▸ **Work task**
Using the listing below, set down exactly the lines starting at the line that contains "Task: Select the data" and ending at the line that contains "The height and width of the screenshot is (375, 710).", both included, and no others.

+ + + + + + +

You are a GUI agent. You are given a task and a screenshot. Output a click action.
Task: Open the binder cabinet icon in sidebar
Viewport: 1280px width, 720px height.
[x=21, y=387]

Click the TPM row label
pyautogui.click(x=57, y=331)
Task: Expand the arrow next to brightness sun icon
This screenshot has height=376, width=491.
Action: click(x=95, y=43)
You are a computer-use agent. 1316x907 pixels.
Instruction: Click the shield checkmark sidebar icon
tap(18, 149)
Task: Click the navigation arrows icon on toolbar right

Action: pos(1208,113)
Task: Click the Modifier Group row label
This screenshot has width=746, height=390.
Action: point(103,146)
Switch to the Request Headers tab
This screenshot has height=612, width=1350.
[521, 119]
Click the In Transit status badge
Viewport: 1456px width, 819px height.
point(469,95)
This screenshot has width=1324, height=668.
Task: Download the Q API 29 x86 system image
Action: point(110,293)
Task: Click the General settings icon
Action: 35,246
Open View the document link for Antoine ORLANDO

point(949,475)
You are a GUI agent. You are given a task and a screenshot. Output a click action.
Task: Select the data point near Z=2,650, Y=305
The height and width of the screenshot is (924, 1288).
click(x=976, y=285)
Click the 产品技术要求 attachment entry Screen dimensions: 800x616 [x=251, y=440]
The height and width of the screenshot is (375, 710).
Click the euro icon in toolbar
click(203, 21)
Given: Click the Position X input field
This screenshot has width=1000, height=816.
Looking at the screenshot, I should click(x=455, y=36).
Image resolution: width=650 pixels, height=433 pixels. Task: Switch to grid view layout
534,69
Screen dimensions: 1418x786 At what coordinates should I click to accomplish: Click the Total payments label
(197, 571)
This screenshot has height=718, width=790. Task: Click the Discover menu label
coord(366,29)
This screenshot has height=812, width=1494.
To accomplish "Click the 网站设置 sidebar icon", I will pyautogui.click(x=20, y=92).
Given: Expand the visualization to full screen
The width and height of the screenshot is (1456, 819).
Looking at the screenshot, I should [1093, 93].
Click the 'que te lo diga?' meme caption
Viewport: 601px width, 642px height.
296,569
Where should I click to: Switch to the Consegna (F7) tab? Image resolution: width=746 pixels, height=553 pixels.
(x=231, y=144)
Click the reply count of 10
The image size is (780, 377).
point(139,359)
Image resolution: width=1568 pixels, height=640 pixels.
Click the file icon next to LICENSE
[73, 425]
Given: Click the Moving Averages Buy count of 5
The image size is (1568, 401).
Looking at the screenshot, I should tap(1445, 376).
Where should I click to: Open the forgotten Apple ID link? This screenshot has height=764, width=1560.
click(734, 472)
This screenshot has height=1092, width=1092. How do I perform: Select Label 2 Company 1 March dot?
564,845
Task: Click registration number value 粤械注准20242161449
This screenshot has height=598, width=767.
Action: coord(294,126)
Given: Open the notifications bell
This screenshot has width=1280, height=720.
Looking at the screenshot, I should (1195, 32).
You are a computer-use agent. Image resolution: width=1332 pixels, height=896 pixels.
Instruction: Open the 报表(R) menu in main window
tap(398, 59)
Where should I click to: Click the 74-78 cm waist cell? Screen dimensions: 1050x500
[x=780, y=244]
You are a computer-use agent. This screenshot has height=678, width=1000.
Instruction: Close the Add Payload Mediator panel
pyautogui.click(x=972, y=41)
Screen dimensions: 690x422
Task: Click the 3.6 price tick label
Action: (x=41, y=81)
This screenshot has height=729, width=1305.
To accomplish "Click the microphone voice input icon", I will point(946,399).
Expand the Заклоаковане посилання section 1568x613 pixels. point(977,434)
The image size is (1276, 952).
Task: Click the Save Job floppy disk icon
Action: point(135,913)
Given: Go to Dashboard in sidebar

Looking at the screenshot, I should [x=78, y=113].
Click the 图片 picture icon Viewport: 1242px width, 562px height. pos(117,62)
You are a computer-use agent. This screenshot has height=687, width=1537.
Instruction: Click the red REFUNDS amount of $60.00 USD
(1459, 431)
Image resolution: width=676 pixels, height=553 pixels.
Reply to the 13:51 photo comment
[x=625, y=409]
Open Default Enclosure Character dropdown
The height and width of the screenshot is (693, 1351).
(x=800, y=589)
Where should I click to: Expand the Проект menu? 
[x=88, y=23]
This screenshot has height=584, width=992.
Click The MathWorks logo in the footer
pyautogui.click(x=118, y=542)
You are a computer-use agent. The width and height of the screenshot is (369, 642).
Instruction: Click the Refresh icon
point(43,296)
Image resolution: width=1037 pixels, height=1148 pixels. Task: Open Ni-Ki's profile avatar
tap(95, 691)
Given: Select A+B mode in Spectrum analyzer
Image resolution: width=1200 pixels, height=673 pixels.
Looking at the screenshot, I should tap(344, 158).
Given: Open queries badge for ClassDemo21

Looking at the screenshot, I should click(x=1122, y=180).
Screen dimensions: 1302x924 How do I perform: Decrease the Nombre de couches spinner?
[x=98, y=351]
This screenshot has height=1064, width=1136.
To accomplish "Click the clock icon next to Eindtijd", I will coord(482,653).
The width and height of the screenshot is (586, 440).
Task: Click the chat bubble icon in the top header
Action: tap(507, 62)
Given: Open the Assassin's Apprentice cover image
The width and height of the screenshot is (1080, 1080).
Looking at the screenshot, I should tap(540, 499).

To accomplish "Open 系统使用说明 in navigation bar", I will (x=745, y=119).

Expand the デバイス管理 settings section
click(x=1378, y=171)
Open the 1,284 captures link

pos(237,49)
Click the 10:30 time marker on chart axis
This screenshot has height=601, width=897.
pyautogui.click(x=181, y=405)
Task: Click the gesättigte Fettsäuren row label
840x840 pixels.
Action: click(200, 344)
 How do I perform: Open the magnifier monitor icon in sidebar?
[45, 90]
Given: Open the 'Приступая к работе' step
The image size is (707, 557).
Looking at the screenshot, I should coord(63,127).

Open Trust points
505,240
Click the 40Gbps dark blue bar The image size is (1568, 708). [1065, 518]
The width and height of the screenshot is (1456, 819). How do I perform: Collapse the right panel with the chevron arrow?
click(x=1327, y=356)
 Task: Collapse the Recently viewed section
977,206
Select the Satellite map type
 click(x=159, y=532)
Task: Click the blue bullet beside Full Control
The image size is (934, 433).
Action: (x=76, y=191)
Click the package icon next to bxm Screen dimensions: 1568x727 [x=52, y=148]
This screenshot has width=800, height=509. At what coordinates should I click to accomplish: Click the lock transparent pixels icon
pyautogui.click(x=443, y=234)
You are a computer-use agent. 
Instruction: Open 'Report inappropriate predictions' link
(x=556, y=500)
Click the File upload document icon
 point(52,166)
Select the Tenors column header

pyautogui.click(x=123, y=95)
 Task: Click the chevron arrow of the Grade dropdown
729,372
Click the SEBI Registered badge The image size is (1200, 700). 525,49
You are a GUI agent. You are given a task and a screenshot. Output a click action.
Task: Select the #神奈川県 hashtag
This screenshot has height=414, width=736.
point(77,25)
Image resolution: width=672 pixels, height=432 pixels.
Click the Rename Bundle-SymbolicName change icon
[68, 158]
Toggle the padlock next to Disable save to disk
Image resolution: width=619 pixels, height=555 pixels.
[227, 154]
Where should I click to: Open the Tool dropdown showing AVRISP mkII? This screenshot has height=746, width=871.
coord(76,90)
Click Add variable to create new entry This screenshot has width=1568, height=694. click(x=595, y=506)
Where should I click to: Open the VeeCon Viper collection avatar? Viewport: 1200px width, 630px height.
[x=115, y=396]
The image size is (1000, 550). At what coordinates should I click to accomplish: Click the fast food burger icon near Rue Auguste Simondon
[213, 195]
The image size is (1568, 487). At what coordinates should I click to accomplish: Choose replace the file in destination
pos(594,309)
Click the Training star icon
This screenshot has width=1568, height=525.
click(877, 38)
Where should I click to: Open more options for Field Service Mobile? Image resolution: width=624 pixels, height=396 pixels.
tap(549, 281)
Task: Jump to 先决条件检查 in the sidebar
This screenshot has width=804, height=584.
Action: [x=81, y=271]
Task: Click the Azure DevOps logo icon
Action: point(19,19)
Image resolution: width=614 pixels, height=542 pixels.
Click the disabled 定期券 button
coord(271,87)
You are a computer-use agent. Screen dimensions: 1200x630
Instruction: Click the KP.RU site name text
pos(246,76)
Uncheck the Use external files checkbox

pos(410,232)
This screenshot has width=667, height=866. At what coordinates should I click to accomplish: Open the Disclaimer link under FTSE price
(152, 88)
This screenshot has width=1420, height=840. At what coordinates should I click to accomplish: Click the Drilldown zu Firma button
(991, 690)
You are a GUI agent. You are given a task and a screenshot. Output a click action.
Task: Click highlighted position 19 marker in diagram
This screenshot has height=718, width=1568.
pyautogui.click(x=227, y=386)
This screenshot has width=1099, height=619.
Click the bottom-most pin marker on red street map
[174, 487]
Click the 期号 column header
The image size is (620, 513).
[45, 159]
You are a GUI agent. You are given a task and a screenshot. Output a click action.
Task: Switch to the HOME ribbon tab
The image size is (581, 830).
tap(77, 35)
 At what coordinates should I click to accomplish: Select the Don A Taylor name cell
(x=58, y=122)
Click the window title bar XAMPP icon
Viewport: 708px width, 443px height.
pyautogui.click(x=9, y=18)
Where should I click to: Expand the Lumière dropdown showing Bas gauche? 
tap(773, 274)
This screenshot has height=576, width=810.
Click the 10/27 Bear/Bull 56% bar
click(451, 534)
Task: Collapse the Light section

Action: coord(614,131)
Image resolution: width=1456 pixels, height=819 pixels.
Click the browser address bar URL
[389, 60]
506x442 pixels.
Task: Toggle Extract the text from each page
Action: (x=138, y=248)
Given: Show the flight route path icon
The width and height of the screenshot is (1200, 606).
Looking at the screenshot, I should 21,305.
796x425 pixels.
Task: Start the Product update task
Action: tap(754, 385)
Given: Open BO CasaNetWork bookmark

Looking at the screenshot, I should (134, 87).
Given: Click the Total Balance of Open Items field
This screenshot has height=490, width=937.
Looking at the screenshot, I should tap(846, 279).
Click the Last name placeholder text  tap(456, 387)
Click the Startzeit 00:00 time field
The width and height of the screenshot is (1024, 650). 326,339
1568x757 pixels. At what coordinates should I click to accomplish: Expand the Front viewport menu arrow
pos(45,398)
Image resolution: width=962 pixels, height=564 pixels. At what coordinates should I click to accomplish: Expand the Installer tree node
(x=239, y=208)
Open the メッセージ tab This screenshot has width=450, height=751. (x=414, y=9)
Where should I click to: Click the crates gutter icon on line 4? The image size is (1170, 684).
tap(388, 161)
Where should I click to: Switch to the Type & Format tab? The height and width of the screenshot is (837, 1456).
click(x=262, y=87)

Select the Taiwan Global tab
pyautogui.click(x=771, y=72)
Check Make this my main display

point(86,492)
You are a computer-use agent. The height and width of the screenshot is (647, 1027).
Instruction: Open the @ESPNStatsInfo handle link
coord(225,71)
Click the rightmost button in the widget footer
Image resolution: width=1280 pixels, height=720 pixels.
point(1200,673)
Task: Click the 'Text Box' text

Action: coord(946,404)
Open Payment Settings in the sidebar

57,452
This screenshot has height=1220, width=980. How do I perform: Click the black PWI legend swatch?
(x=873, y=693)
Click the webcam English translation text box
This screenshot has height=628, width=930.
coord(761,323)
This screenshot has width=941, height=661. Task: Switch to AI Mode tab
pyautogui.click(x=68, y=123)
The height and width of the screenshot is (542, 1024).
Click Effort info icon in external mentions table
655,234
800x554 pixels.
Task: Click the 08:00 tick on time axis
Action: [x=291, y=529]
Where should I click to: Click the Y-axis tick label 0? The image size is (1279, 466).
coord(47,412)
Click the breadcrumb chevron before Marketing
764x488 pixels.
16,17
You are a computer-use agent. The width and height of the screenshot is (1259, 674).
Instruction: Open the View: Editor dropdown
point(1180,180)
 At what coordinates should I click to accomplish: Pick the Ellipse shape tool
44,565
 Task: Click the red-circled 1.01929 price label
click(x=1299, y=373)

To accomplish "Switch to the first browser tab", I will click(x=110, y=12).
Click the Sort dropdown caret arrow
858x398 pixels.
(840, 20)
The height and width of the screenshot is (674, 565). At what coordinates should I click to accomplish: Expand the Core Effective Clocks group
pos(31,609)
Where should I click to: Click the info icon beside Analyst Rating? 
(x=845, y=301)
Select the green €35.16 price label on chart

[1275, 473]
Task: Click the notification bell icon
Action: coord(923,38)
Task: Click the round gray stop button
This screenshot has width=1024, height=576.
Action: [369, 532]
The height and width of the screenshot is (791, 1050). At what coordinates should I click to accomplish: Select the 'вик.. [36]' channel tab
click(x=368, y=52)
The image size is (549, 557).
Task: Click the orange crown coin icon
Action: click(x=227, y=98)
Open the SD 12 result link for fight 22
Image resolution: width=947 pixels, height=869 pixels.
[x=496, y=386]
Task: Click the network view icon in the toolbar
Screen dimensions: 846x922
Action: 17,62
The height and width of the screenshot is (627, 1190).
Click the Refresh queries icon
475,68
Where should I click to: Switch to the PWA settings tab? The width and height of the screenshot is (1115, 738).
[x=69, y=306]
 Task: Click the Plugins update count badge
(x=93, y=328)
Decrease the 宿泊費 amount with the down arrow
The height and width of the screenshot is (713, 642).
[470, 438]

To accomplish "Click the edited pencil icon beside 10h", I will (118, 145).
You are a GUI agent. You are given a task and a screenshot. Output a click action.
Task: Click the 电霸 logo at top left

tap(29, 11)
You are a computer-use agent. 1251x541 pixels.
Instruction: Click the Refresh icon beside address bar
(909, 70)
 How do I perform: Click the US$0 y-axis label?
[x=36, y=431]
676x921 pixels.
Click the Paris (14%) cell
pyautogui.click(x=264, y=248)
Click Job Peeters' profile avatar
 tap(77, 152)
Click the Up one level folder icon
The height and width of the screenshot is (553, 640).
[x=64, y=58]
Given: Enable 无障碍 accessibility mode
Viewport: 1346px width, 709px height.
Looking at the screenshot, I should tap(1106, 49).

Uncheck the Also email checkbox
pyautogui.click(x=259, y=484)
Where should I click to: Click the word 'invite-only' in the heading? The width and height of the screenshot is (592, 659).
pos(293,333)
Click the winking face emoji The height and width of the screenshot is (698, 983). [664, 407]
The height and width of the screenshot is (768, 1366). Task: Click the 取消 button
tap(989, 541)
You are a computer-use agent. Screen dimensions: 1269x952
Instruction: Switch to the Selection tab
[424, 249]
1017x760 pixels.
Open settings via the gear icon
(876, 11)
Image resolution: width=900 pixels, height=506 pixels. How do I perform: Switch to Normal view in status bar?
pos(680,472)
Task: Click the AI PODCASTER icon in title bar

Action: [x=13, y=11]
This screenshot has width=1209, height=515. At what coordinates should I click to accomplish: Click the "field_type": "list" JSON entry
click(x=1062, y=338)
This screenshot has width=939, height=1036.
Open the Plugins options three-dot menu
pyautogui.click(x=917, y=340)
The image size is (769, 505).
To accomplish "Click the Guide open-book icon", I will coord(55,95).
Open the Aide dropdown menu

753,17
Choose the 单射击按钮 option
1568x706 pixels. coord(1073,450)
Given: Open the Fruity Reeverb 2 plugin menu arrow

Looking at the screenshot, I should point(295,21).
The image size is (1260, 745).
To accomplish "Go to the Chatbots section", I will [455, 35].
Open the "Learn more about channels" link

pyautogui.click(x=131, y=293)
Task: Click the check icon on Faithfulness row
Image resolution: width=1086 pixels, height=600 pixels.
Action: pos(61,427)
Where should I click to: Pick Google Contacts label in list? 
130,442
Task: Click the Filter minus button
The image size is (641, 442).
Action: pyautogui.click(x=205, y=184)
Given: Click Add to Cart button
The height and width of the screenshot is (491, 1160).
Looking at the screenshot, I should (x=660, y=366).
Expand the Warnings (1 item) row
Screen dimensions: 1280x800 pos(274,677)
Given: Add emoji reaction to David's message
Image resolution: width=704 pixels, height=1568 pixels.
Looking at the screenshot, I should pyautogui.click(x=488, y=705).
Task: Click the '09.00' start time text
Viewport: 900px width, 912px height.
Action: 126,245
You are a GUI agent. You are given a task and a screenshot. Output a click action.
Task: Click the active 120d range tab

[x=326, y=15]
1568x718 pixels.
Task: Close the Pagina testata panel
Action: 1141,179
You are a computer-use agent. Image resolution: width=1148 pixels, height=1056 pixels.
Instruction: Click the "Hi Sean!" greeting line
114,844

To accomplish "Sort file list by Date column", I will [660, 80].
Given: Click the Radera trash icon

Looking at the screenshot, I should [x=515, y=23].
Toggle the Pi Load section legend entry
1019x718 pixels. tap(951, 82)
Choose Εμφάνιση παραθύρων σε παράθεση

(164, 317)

+ + + + + + +

▸ **Output below**
Task: Select the data point near Z=2,650, Y=305
The height and width of the screenshot is (924, 1288).
click(x=976, y=285)
Click the 产品技术要求 attachment entry Screen dimensions: 800x616 [x=251, y=440]
The height and width of the screenshot is (375, 710).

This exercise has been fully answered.